Third Exemplary Embodiment
[0103] Next, a third exemplary embodiment will be described. In the
present exemplary embodiment, a prediction system having a shipping
determination function will be described as one of usage examples
of the index computation device 10 of the first exemplary
embodiment. FIG. 8 is a block diagram showing a configuration
example of the prediction system of the present exemplary
embodiment. The prediction system 100 shown in FIG. 8 includes a
data storage unit 102, one or more prediction units 103, a
prediction result input unit 105, a shipping determination unit
106, and a score calculation unit 11.
[0104] Note that, the example shown in FIG. 8 is an example in
which a semi-automatic shipping determination device 30 including a
prediction result input unit 105, a shipping determination unit
106, and a score calculation unit 11 is newly added to the
prediction system 100 including the data storage unit 102 and the
prediction unit 103. However, in the prediction system 100, the
prediction result input unit 105, the shipping determination unit
106, and the score calculation unit 11 are not necessarily limited
to the configuration implemented in one device.
[0105] In the present exemplary embodiment, the data storage unit
102 stores information on the learned prediction model
corresponding to one or more prediction target items. Further, the
data storage unit 102 stores prediction data (prediction sample)
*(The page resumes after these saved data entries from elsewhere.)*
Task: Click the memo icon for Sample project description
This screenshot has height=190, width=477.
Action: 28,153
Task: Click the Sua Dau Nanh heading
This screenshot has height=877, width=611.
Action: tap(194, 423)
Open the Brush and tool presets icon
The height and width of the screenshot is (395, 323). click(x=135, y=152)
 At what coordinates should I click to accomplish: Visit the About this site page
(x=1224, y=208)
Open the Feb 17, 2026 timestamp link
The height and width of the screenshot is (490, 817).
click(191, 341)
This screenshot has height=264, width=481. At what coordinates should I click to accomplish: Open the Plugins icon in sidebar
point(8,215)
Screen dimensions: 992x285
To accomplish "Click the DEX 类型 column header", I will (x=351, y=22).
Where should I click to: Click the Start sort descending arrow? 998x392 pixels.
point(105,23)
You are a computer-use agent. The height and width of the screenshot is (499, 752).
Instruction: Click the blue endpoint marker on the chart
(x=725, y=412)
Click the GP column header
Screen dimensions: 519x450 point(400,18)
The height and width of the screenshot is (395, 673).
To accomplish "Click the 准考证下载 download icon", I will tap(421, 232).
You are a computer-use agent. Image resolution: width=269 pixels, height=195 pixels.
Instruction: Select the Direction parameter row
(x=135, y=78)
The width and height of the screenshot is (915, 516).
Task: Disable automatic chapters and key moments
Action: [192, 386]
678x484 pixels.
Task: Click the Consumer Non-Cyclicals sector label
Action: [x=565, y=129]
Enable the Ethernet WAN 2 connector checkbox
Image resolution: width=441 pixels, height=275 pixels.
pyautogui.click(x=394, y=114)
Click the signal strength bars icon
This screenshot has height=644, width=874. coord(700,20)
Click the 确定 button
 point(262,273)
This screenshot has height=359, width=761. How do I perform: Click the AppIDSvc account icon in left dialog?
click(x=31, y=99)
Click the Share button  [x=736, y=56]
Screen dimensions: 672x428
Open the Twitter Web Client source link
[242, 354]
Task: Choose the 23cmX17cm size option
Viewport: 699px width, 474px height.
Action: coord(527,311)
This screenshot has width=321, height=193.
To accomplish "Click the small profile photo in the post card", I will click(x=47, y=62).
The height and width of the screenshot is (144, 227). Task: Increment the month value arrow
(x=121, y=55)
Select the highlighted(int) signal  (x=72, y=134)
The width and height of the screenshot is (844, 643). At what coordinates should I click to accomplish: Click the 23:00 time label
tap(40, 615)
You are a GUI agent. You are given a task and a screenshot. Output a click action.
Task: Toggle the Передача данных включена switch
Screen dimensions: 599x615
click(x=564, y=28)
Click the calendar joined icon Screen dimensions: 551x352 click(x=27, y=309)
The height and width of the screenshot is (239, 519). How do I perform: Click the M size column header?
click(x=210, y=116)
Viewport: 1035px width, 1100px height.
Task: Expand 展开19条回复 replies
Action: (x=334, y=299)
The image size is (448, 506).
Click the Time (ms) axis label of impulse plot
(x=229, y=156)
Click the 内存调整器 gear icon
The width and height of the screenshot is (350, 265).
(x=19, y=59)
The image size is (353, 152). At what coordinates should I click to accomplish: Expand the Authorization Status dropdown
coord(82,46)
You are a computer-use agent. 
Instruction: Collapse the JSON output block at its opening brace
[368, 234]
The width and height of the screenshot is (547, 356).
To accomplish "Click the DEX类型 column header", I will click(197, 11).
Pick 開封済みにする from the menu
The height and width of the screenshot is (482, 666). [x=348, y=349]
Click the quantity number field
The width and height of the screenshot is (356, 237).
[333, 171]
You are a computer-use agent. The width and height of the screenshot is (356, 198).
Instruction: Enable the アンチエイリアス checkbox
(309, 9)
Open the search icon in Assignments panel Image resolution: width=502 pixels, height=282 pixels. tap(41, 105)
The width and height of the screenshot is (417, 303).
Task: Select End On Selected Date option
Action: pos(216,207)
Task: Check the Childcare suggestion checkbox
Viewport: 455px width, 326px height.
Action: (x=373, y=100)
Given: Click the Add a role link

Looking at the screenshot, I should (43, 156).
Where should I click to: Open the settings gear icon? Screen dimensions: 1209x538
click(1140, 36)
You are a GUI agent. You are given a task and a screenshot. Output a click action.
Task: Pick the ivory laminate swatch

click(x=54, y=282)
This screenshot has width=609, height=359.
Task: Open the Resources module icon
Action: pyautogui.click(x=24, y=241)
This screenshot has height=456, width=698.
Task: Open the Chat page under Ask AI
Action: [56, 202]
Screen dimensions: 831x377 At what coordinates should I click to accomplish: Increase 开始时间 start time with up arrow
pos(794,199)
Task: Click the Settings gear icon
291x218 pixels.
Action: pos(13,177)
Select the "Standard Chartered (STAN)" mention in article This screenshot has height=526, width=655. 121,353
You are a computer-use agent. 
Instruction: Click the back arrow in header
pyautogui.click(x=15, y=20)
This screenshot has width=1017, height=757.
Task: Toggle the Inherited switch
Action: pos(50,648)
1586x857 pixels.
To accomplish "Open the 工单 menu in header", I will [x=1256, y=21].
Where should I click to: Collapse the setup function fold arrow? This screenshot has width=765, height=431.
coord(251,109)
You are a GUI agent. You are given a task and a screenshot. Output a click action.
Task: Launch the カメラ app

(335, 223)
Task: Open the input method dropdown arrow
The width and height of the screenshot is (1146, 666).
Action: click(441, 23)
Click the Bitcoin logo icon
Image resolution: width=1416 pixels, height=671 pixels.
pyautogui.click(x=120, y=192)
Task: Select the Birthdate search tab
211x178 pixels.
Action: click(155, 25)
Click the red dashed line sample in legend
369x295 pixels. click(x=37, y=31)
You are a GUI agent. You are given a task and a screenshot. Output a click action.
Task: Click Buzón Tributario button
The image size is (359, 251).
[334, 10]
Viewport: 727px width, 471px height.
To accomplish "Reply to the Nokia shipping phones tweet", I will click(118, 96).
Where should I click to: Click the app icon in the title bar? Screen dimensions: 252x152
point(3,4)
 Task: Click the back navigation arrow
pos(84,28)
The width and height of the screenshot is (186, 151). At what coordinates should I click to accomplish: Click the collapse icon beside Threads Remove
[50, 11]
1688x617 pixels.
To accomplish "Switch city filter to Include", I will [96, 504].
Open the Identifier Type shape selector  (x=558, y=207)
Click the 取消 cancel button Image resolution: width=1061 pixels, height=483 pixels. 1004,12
that is data to be input to each prediction model to obtain a
predicted value from the learned prediction model, and is a data
set of explanatory variables used in each prediction model. Note
that the prediction data is not limited to one, and may be
multiple. The data storage unit 102 may store, for example, a
plurality of pieces of prediction data corresponding to each of the
designated or predetermined one or more prediction target
persons.
[0106] Each of the prediction units 103 is associated with one
prediction target item, performs progress prediction using the
learned prediction model and prediction data of the corresponding
prediction target item stored in the data storage unit 102, and
generates series data of the corresponding prediction target
item.
[0107] For example, each of the prediction units 103 reads the
learned prediction model of the corresponding prediction target
item stored in the data storage unit 102, and applies the
prediction data of the corresponding prediction target item stored
in the data storage unit 102 to the prediction model to obtain the
predicted value at each prediction time point included in the
predetermined evaluation target period for the corresponding
prediction target item. Then, each of the prediction units 103 may
generate series data including three or more pieces of data
indicating the value of the prediction target item in association
with time, together with the data indicating the obtained predicted
value. Note that each of the prediction units 103, when a plurality
of pieces of prediction data are stored, may generate series data
including data indicating a predicted value obtained by applying
the prediction model for each prediction data.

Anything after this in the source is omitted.